As you can tell, it stuck in my mind. Over time, my feeling of irritation has been replaced by one of wondering why on earth I was singled out, and whether there was some motivation other than security. That’s not a pleasant feeling, even in retrospect, but it does highlight, for me, one foreseeable but probably unintended consequence of the ‘naked scanner’ policy.

At least, in my case, there was something which served to remind me that something untoward might, conceivably have happened. In the current context, we will be educating a cohort of children to submit themselves to potentially intrusive and inappropriate procedures which – to all intents and purposes “don’t happen” – a four-year-old child, say, will simply think they have been told to stand in a small room for a moment.

Then again,to pre-empt the likely comment from Richard Veryard – maybe that is the purpose of the system (POSIWID).

Twitter niceties

I noticed some Twitter correspondents prefixing their messages with “.@username” rather than plain “@username”, and having been unable to find an explanation online anywhere, did the sensible thing and asked via Twitter…

I got several responses, which mostly tallied with each other (!), and with any luck I have worked out what the deal is. The only clear way I could think of to express it was (and Eve will be so happy)… a Venn diagram.

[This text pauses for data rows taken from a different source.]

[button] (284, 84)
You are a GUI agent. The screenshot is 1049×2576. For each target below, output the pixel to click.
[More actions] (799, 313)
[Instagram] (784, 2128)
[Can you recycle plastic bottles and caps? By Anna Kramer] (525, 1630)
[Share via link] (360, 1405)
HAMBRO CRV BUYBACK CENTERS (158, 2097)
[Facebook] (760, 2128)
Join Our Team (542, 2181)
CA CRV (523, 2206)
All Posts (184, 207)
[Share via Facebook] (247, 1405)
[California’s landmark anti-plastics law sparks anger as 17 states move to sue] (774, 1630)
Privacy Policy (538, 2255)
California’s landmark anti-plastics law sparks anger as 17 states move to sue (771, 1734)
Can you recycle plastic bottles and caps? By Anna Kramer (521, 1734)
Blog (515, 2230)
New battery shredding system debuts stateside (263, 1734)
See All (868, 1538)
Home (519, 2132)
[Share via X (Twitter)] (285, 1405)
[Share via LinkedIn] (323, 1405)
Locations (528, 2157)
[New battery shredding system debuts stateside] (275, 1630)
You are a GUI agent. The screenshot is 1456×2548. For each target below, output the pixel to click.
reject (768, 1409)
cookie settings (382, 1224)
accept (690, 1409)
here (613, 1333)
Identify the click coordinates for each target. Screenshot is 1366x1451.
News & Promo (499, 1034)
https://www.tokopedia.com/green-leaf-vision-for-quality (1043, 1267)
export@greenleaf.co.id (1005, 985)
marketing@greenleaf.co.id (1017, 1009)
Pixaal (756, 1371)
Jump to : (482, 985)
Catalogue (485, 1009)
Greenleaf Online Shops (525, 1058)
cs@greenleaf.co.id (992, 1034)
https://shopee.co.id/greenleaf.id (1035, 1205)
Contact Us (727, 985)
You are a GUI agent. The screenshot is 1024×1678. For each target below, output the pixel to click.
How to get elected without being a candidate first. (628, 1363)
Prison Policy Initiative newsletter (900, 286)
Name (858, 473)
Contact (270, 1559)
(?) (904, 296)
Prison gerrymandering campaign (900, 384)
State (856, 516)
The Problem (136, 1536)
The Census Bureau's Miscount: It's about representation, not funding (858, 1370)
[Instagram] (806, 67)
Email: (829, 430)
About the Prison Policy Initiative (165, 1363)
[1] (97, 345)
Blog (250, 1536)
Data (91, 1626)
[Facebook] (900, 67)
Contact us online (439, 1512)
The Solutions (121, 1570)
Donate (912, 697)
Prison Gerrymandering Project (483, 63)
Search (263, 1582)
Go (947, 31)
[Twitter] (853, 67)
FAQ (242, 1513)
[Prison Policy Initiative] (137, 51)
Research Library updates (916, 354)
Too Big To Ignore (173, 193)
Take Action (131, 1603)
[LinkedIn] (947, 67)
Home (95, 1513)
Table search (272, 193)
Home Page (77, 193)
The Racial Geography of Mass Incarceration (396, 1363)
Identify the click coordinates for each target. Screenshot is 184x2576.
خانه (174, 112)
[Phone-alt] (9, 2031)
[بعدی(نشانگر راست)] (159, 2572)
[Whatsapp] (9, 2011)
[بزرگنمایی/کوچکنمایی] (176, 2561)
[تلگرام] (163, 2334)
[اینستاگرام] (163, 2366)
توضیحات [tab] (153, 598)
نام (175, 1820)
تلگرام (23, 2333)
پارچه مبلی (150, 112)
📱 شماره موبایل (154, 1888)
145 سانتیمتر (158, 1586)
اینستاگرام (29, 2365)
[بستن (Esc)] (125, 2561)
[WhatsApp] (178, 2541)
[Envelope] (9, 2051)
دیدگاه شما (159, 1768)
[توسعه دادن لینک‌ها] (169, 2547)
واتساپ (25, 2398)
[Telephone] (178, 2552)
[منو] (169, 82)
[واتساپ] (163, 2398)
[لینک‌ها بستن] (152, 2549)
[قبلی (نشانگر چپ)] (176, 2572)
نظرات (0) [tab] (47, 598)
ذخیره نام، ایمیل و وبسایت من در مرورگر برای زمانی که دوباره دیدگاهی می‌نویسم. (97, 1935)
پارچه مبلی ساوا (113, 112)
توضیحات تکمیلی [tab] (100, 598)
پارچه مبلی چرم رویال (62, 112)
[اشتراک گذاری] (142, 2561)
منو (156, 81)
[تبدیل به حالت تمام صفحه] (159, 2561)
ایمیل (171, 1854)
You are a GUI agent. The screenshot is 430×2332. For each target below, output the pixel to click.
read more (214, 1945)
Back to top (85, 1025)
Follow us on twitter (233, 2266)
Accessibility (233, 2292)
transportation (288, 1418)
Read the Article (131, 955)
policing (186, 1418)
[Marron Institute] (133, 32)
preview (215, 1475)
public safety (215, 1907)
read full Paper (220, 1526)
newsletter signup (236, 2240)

Here you go.

So – if I have got it right:

D username: visible only to the sender and recipient;
.@username: visible to the sender, sender’s followers and the recipient;
@username: visible to the sender, recipient, and the intersection of their followers.

[Post updated, 16/3/2010]

A further note: as usefully pointed out by NishantK (see comments below), unless you have set your twitter stream to be private and non-searchable, of the three types of message above, only D(irect) messages do not appear in your profile page and search results.

In general, I still have two issues with this at the design level:

1 – When a humble full stop can make such a subtle syntactical difference, is it any wonder we find it hard to grasp how to manage our online personas effectively?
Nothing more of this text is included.